**WHAT IS EXPECTED**. Only the pictures are dropped. Restate each line below word for word.

Stored records
------------------------------

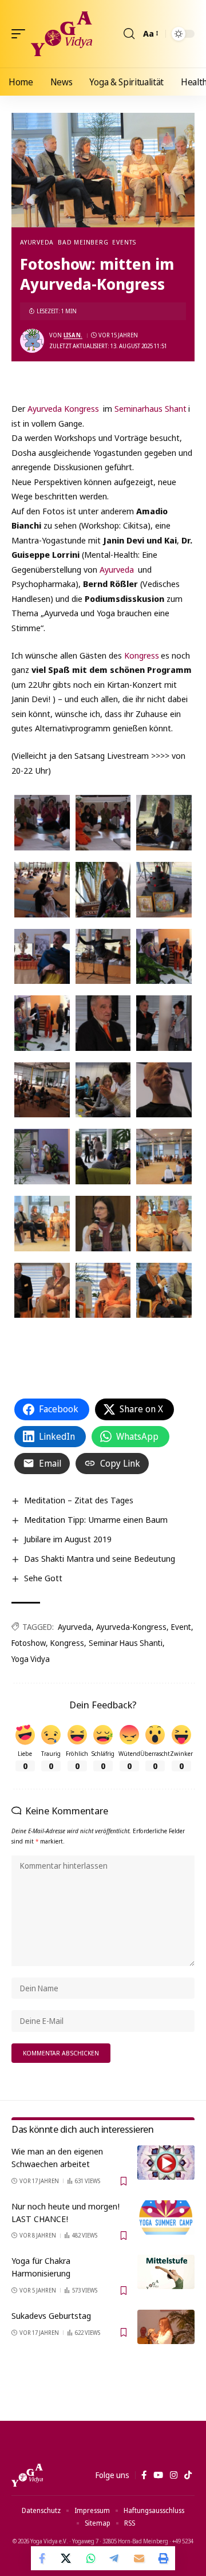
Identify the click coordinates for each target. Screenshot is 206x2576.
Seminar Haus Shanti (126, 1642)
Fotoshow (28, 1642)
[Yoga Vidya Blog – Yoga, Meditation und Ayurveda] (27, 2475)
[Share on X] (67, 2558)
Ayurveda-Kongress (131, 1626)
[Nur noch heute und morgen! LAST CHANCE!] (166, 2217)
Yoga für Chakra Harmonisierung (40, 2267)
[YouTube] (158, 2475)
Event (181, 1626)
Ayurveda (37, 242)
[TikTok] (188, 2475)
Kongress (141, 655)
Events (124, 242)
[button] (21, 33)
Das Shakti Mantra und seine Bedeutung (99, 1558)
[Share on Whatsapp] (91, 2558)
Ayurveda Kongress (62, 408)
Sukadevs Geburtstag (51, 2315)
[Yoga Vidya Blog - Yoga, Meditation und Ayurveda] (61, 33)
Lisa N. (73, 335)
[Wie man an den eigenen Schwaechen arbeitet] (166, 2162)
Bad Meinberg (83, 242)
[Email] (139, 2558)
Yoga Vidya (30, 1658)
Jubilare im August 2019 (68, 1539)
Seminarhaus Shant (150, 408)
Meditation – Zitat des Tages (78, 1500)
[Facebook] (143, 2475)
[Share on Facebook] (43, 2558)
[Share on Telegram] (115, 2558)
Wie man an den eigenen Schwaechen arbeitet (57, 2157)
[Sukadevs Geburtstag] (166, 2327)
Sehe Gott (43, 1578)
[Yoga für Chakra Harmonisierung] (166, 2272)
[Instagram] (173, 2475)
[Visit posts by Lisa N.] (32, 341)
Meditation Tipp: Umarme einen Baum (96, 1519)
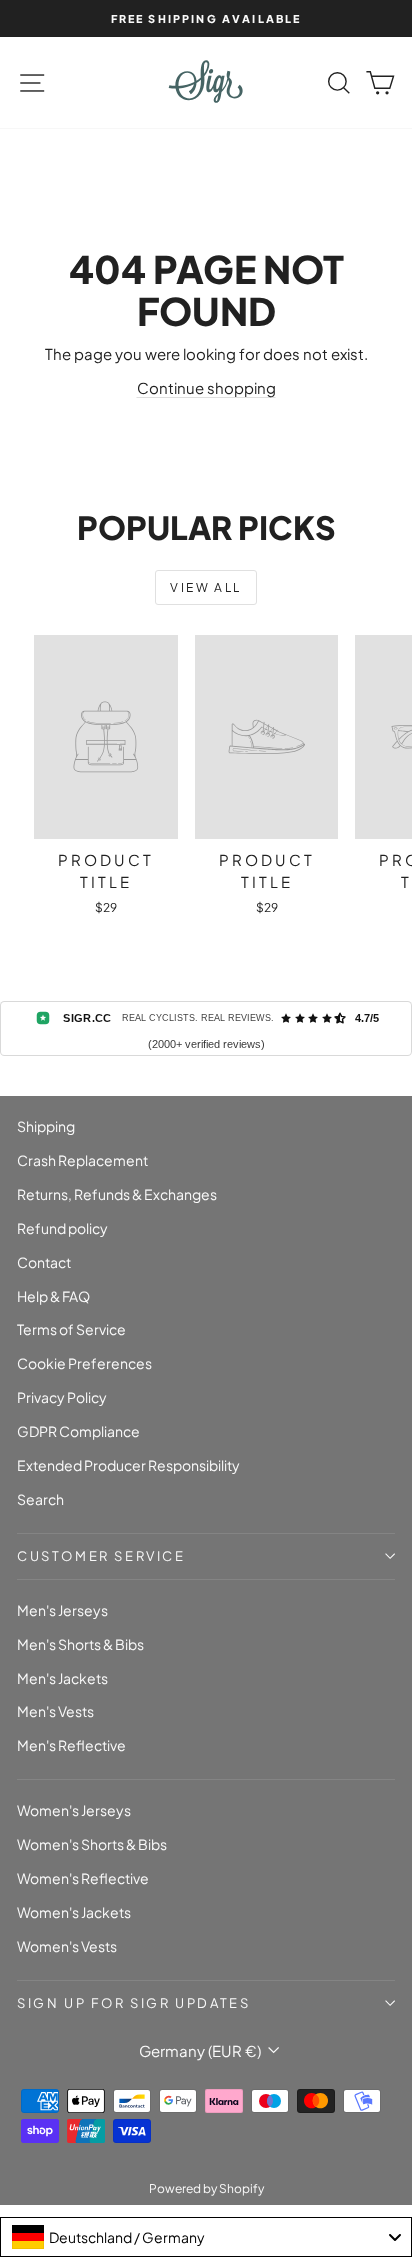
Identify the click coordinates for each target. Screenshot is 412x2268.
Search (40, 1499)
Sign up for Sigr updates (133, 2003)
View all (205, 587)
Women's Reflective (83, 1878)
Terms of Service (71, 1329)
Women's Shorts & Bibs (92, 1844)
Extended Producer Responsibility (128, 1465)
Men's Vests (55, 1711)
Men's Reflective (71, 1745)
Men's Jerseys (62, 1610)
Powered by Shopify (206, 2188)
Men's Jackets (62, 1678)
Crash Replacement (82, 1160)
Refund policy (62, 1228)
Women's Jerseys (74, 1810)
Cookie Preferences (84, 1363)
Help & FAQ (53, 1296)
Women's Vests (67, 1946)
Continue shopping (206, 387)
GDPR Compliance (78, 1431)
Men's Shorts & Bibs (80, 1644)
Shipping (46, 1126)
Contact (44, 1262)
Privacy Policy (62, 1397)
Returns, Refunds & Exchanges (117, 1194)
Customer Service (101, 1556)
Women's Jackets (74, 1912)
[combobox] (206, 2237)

------------------------------

**ANSWER SPACE**.
Identify the click coordinates for each target. Screenshot is 206x2576.
Seminar Haus Shanti (126, 1642)
Fotoshow (28, 1642)
[Yoga Vidya Blog – Yoga, Meditation und Ayurveda] (27, 2475)
[Share on X] (67, 2558)
Ayurveda-Kongress (131, 1626)
[Nur noch heute und morgen! LAST CHANCE!] (166, 2217)
Yoga für Chakra Harmonisierung (40, 2267)
[YouTube] (158, 2475)
Event (181, 1626)
Ayurveda (37, 242)
[TikTok] (188, 2475)
Kongress (141, 655)
Events (124, 242)
[button] (21, 33)
Das Shakti Mantra und seine Bedeutung (99, 1558)
[Share on Whatsapp] (91, 2558)
Ayurveda Kongress (62, 408)
Sukadevs Geburtstag (51, 2315)
[Yoga Vidya Blog - Yoga, Meditation und Ayurveda] (61, 33)
Lisa N. (73, 335)
[Wie man an den eigenen Schwaechen arbeitet] (166, 2162)
Bad Meinberg (83, 242)
[Email] (139, 2558)
Yoga Vidya (30, 1658)
Jubilare im August 2019 (68, 1539)
Seminarhaus Shant (150, 408)
Meditation – Zitat des Tages (78, 1500)
[Facebook] (143, 2475)
[Share on Facebook] (43, 2558)
[Share on Telegram] (115, 2558)
Wie man an den eigenen Schwaechen arbeitet (57, 2157)
[Sukadevs Geburtstag] (166, 2327)
Sehe Gott (43, 1578)
[Yoga für Chakra Harmonisierung] (166, 2272)
[Instagram] (173, 2475)
[Visit posts by Lisa N.] (32, 341)
Meditation Tipp: Umarme einen Baum (96, 1519)
Identify the click coordinates for each target. Screenshot is 412x2268.
Search (40, 1499)
Sign up for Sigr updates (133, 2003)
View all (205, 587)
Women's Reflective (83, 1878)
Terms of Service (71, 1329)
Women's Shorts & Bibs (92, 1844)
Extended Producer Responsibility (128, 1465)
Men's Vests (55, 1711)
Men's Reflective (71, 1745)
Men's Jerseys (62, 1610)
Powered by Shopify (206, 2188)
Men's Jackets (62, 1678)
Crash Replacement (82, 1160)
Refund policy (62, 1228)
Women's Jerseys (74, 1810)
Cookie Preferences (84, 1363)
Help & FAQ (53, 1296)
Women's Vests (67, 1946)
Continue shopping (206, 387)
GDPR Compliance (78, 1431)
Men's Shorts & Bibs (80, 1644)
Shipping (46, 1126)
Contact (44, 1262)
Privacy Policy (62, 1397)
Returns, Refunds & Exchanges (117, 1194)
Customer Service (101, 1556)
Women's Jackets (74, 1912)
[combobox] (206, 2237)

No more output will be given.